By Gizele Touré
Personally, I have many thoughts about the new Dahmer series. I would like to say that Evan Peters did such an amazing job portraying such a bone-chilling and complex person. He is absolutely fantastic, and there are many times when you’re forced to stop the show just to say, wow….this really happened. I mean, I could literally feel the emotions from the characters seeping through the screen. Niecy Nash did an impeccable job as well!! Normally we see her in comedic roles, but this dramatic role was insane. My eyes were practically glued to the screen as I watched episode after episode. All of the actors and directors really did such a great job depicting all of the different angles to this crazy story… but it seems like the show is becoming popular for all of the wrong reasons, and I do fear that people aren’t seeing it for its real purpose.

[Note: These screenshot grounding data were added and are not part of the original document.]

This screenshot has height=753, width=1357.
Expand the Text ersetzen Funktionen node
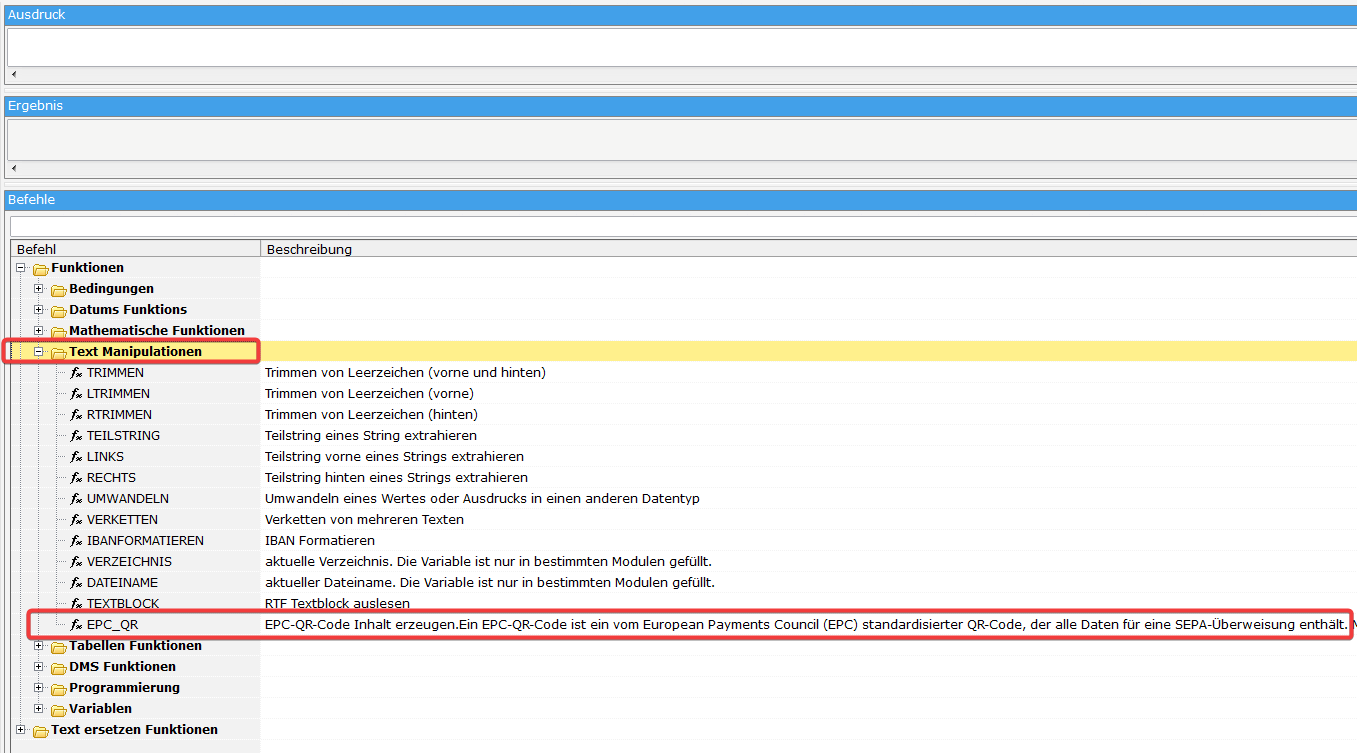click(21, 730)
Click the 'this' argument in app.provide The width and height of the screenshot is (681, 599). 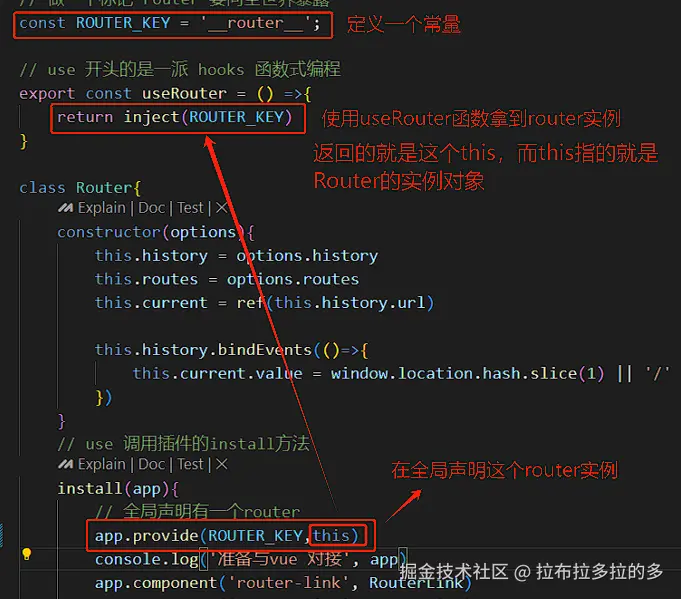click(331, 535)
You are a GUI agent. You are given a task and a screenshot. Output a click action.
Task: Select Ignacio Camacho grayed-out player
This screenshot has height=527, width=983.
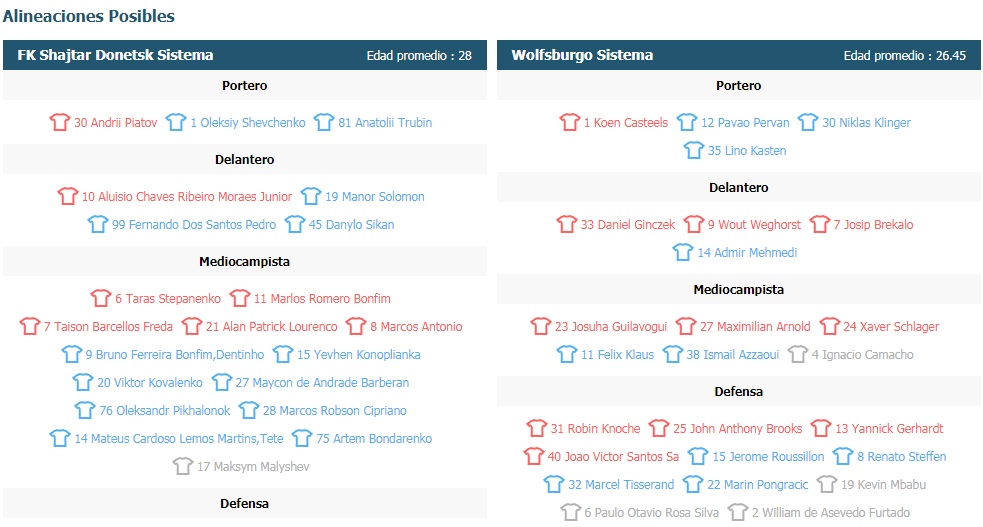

In an interview, actor Evan Peters points out that the show is in no way hailing Jeffery Dahmer. Instead, it’s meant to show cops’ brutality and hatred towards minorities during the 1900’s, and how that same abusive structure allowed this real-life sociopath and serial killer to get away with this horror for so long. Watchers get to see how homophobia flooded the justice system, and how easy it was for a white man in the 1970’s to go through 13 years of murder without once getting caught, no matter how obvious the issue was. But still, viewers fail to see its purpose and begin to fictionalize and romanticize the series. This is seen many many times in both fictional and true crime series on serial killers, and now even more since platforms like Tiktok and Twitter have surfaced.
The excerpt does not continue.